Questo racconto narra la vita vista dagli occhi di una persona comune come Mirko che durante una consueta navigazione in rete, ha ripescato un ricordo passato che esplode nelle riflessioni di un percorso così lontano e vicino nello stesso tempo. Conosciamo così un ragazzo che pensava alla carriera come l’aria, senza notare i suoi difetti nascosti dai riflettori. Il successo tanto agognato, porta con sé la figura di una donna “famosa” conosciuta attraverso articolari di giornali e condivisioni di post tra scandali e curiosità. Mirko viene ammaliato dalla luce di questa donna inarrivabile e distante da lui. Quanto si sbagliava il nostro protagonista perché anche Sofia avrà molto da dirci sotto l’apparente scorza.
Ecco che conosciamo questo amore nato da quella forte attrazione fisica e passionale che non trova tempo per la conoscenza ma afferra ogni attimo di ossigeno di una giornata. Questo apparente legame non permette la concreta vicinanza mentale fino a quando la carne viene sostituita dallo scoccare della quotidianità.
Avete presente il detto “l’amore si testa stando insieme giorno dopo giorno”? Ecco Mirko avrà modo di comprendere la diversità di ogni scelta fatta per se stesso, per altri o per la coppia. Totalmente diversi sia per importanza che per riscontro soprattutto se non si viaggia con la stessa lunghezza d’onda.

Da quando in testa avevo il contorno del suo viso, la vita mi sembrava meravigliosa, mi stavo smarrendo negli occhi più belli che avessi mai visto e chiunque mi avesse detto di fermarmi non sarebbe riuscito a convincermi. Era la donna che molte sue coetanee avrebbero voluto essere e che ogni uomo avrebbe desiderato portare nel cuore.

Notiamo l’attualità della storia che dimostra la totale neutralità decisionale in corrispondenza di notizie fake o appositamente per creare panico, senza riuscire a scindere la realtà dallo schermo che altera il nostro pensiero. Mettiamo in campo due personaggi “pubblici” che devono vivere costantemente bersagliati.

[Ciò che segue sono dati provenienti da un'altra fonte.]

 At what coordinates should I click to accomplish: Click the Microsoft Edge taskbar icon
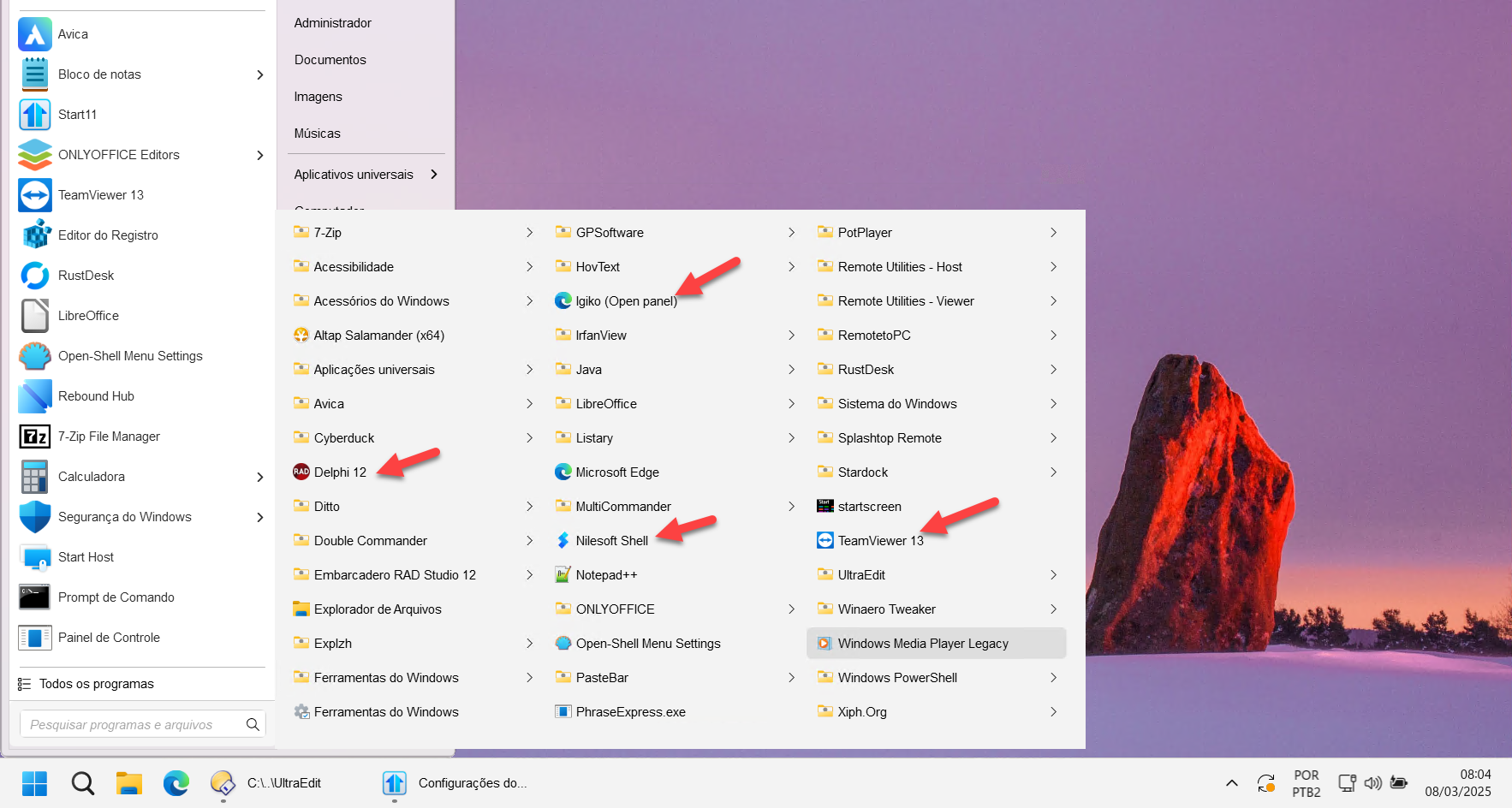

Lasciarsi no è perdersi. Ci si perde quando non si ha una ragione per ritrovarsi.
Due voci che hanno viaggiato all’unisono proveranno sempre lo stesso fremito tra sguardi affollati e ricordi sbiaditi.
Non muore mai ciò che dai.
– Elvira Fortunato –

Cosa ne penso? Considerando la divisone del libro (poi vi spiego anche questo punto) è possibile comprendere la grande velocità della storia che non permette di “affezionarsi” alle situazioni o personaggi, portandovi al distacco dal tutto. Questa forte “passione” narrata non si avvicina molto al lettore e, personalmente, non mi sono mai sentita vibrare dentro. Ecco perché precedentemente ho consigliato di correggere il titolo, in parte. I personaggi non hanno tempo di essere assimilati e legati causati da una storia veloce, da una scrittura piacevole ma piatta, alternata da illustrazioni a tema con il video citato all’inizio che prendono altro spazio oltre alla grande fetta del libro utilizzata per unire tutti i pensieri dei follower della pagina, attraverso il contest “Pagine da scrivere” che rispecchia il mood della pagina @librisottolineati. Ho apprezzato il tema trattato ma andava analizzato e viscerato con migliore destrezza e soprattutto “tempo”.

Da quando i nostri occhi si sono incontrati, le nostre mani si sono intrecciate e le nostre anime ritrovate. Non ci è rimasto altro che la vita intera per amarci.
– Maryna Catillo Bailuk –

Diciamo che se siete lettori alle prime armi, può risultare una lettura scorrevole e piacevole senza grandi pretese e obiettivi “filosofici”; si riesce a cogliere quel pubblico non abituato a storie troppo complesse.
Personalmente la “vibrazione” provata alla visione del video che ha scaturito tutto questo progetto, ho notato due mondi diversi. Ovviamente la lettura è un qualcosa prettamente personale, confermato dalle numerose recensioni positive su Amazon. Non esiste un “parere” universale e perfetto ma, come tale, rispettiamo sempre tutti. Questi sono considerazioni personali, voi siete liberi di sperimentare.

Alla prossima dalla vostra CAPPELLAIA MATTA.